爸爸长叹一口气,说:“我就怕外调的人瞎说八道。”
妈妈坚定地说:“我不相信外调的人会瞎说八道,他们总得拿出材料来吧?材料总要组织上盖章吧?”
爸爸仍然唉声叹气的。
一个“外吊”把父母吓成这样,小岑今也变得心虚了,见到红姐姐,就没以前那么趾高气昂了,因为红姐姐的爸爸受学校信任,派出去“外吊”,而她的爸爸是被“外吊”的人,那就是天差地别呀!
爸爸似乎比她更怕红姐姐的爸爸,自己长着腿,不敢去红姐姐家打听消息,而是有点鬼鬼祟祟地向她打听:“今今,红姐姐的爸爸回来没有?”
“我不知道。”
“你上她家玩看没看见她爸爸呢?”
“没有。”
小孩子记性短,过了一段时间,她差不多忘了这事了,但有天半夜又被父母的说话声吵醒了。爸爸仍然是坐在床的另一头,把头埋在竖起的膝盖上。妈妈仍然是坐在她这头,两人还是穿着各自破了洞的白汗衫,但这次不同的是,妈妈在哭。
她很少看到妈妈哭,这好像还是头一次,她很慌,连忙问:“妈妈,你怎么啦?”
妈妈马上停止了哭泣,伸出一只手,隔着被子拍她:“睡吧,睡吧,妈妈没事。”
从那以后,她就觉得爸爸妈妈好像心事重重,两个人脸上都没了笑容,也不怎么说话,有时无缘无故地就吵起来了,大半是妈妈在数落爸爸:“如果你就是政治上的问题,我不会计较。哪怕你是杀人放火,我都可以原谅,但是你背叛了我们的爱情。”
“我没有背叛我们的爱情,我始终都是爱你的。”
“有你这样爱的吗?”
爸爸每次说不过了,就把她搬出来做挡箭牌:“今芬,我们别说这事了吧,孩子在这里,听见了不好。”
妈妈辩白说:“她不懂这些。”
但妈妈也就不往下说了,反而交待她:“今今,这段时间别到处跑,就待家里玩。要去外面玩,也只准在家属区这块儿玩,不准到教学区那边去。”
她总是很乖地回答:“知道,妈妈。我不会去那边的。”
即使妈妈不交待,她也很少到教学区那边去玩,因为她的小伙伴都是在家属区这边玩,教学区那边没什么他们能玩的东西,而且有很多年龄比他们大的学生,很爱欺负他们。

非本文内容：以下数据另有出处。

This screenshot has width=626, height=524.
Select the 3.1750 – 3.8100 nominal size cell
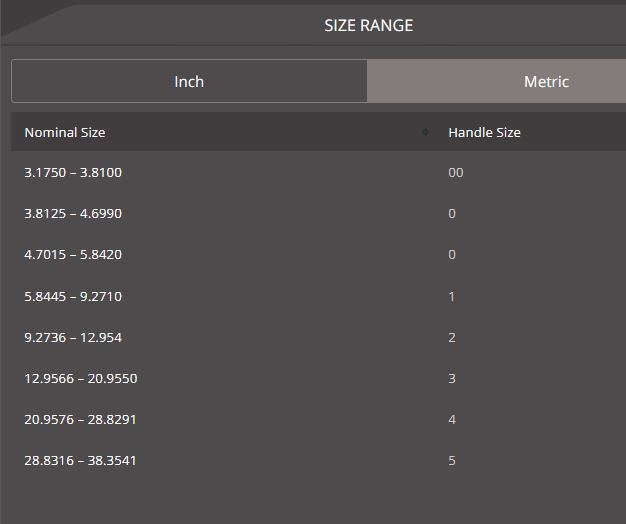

但她发现小伙伴都渐渐不理睬她了,本来一伙人在一起玩的,她一去,那些人就跑开了,还互相嘀咕:“她来了,我们到别处去吧。”
她是个最怕孤独的人,如果没人跟她玩,她就会茶饭不思,郁郁不乐,小脸蛋很快就会瘦下去,当地人称为“掉相”。
她一“掉相”,她妈妈就会发现,然后就会问她:“是不是又跟小伙伴吵嘴了?他们不跟你玩了?”
她点点头。
“他们为什么不跟你玩了?是不是又是因为你舍不得把玩具借他们玩?”
她又点点头。
妈妈开解说:“如果你舍不得把玩具借给他们玩,那你就一个人玩,别在乎他们跟不跟你玩。如果你要在乎,那你就只好把玩具借给他们玩。”
她争辩说:“我又想跟他们一起玩,又不想把玩具借给他们,他们会把我的玩具整坏的。”
“整坏就整坏啰,玩具吗,迟早是要整坏的,整坏了爸爸再给你做。”
妈妈把她的思想工作做通了,就领着她去找那些小朋友,跟他们谈判:“我跟今今说了,她现在愿意把玩具借给你们玩了,你们只记得别乱整,别把玩具搞坏了。好了,现在大家一起玩吧。”
于是小朋友又跟她和好了,她的小脸儿也就长回原样了,当然,玩具也就整得乱七八糟了。
但这次不同了,她自己都知道自己“掉相”了,但妈妈好像一点儿没注意到似的,总是忙忙碌碌的,白天不在家,有时晚上也出去,回到家就催她洗脚睡觉,而睡到半夜,她经常被父母的说话声弄醒。但如果她问他们在说什么,他们总是支支吾吾不回答。
终于有一天,纸再也包不住火了。当她巴巴地跟在小伙伴们后面,想凑上去跟他们一起玩的时候,一个小伙伴告诉她:“你不要跟着我们,我们都不跟你玩了,因为你爸爸是流氓!”
“我爸爸不是流氓!”
“是,就是!他看女人的屁股,还不是流氓?”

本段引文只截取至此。